I tried first rule: $T(x+y)=T(x)+T(y)$
$(x_1,y_1),(x_2,y_2)$ from $\Bbb R^2$
$$\begin{align}
T((x_1,y_1)+(x_2,y_2)) ={}& T(x_1+x_2,y_1+y_2)\\
={}& (0, (x_1+x_2)(y_1+y_2)) \\
={}& (0, x_1y_1+x_1y_2+x_2y_1+x_2y_2) \\
={}&(0,x_1y_1) + (0, x_1y_2+x_2y_1+x_2y_2) \\
= {}&T(x_1,y_1) + (0, x_1y_2+x_2y_1+x_2y_2)
\end{align}$$so the first rule doesn't work and it's not linear transformation.
So, I did not check $T(ax)=aT(x)$.
Is it wrong?
Best Answer
Once you have found one requirement that fails, you are done. You do not need to check every requirement. A single failed requirement is enough (although $T(ax)=aT(x)$ might have been faster to check).

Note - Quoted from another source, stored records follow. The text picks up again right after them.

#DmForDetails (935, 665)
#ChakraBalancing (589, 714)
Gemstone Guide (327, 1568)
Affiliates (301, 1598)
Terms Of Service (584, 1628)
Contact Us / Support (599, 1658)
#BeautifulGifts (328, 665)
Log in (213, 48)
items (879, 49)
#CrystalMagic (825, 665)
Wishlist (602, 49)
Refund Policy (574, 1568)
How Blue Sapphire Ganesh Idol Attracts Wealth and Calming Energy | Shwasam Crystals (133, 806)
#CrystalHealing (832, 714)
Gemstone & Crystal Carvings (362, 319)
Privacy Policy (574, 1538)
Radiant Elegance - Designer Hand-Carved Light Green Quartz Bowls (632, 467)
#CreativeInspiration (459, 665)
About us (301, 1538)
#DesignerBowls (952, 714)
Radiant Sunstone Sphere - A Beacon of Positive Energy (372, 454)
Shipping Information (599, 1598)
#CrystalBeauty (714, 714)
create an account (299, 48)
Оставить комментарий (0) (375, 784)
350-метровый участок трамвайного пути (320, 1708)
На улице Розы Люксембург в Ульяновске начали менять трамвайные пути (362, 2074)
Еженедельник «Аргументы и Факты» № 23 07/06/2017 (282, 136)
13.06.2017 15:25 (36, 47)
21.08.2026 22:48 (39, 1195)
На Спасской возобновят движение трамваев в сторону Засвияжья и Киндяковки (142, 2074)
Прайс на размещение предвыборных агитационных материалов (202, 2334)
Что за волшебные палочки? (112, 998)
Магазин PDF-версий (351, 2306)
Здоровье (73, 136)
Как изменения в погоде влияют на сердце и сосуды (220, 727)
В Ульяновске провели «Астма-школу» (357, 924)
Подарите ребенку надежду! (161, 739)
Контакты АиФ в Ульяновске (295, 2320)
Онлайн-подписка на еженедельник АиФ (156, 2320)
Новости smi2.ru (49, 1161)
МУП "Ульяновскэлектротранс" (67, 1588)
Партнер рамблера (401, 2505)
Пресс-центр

Also note that you don't need to do it in any kind of generality. You have used $(x_1,y_1)$ and $(x_2,y_2)$ here, but you could just as well have used $(1,0)$ and $(0,1)$. If a requirement that should hold for all vector pairs fails for even a single vector pair, it has still failed.
In fact, doing it generally leads you into a trap. You have shown that $$ T((x_1,y_1)+(x_2,y_2)) = T(x_1,y_1) + (0, x_1y_2+x_2y_1+x_2y_2)\\ =T(x_1,y_1)+T(x_2,y_2)+(0,x_1y_2+x_2y_1) $$ (note that I took the liberty of finishing the calculations you had; that last line is what we are really after, as it has $T(x_1,y_1)+T(x_2,y_2)$ in it). However, we are not done.
It is theoretically possible that that extraneous term $(0,x_1y_2+x_2y_1)$ that shouldn't be there is actually always $0$. In this case it turns out not to be, obviously, but there are plenty of obscure ways to write $0$. Suddenly you will find yourself with a transformation that truly is linear, but where you get a monstrous extra term that turns out to always be $0$. Or similarly for any other property you would want to check in the future.
At any rate, you must check that this extra term not only looks like it could be non-zero, but actually is non-zero, at least occasionally. Checking this by using concrete numbers to start with is the easiest in my opinion, although you may have bad luck when picking your numbers.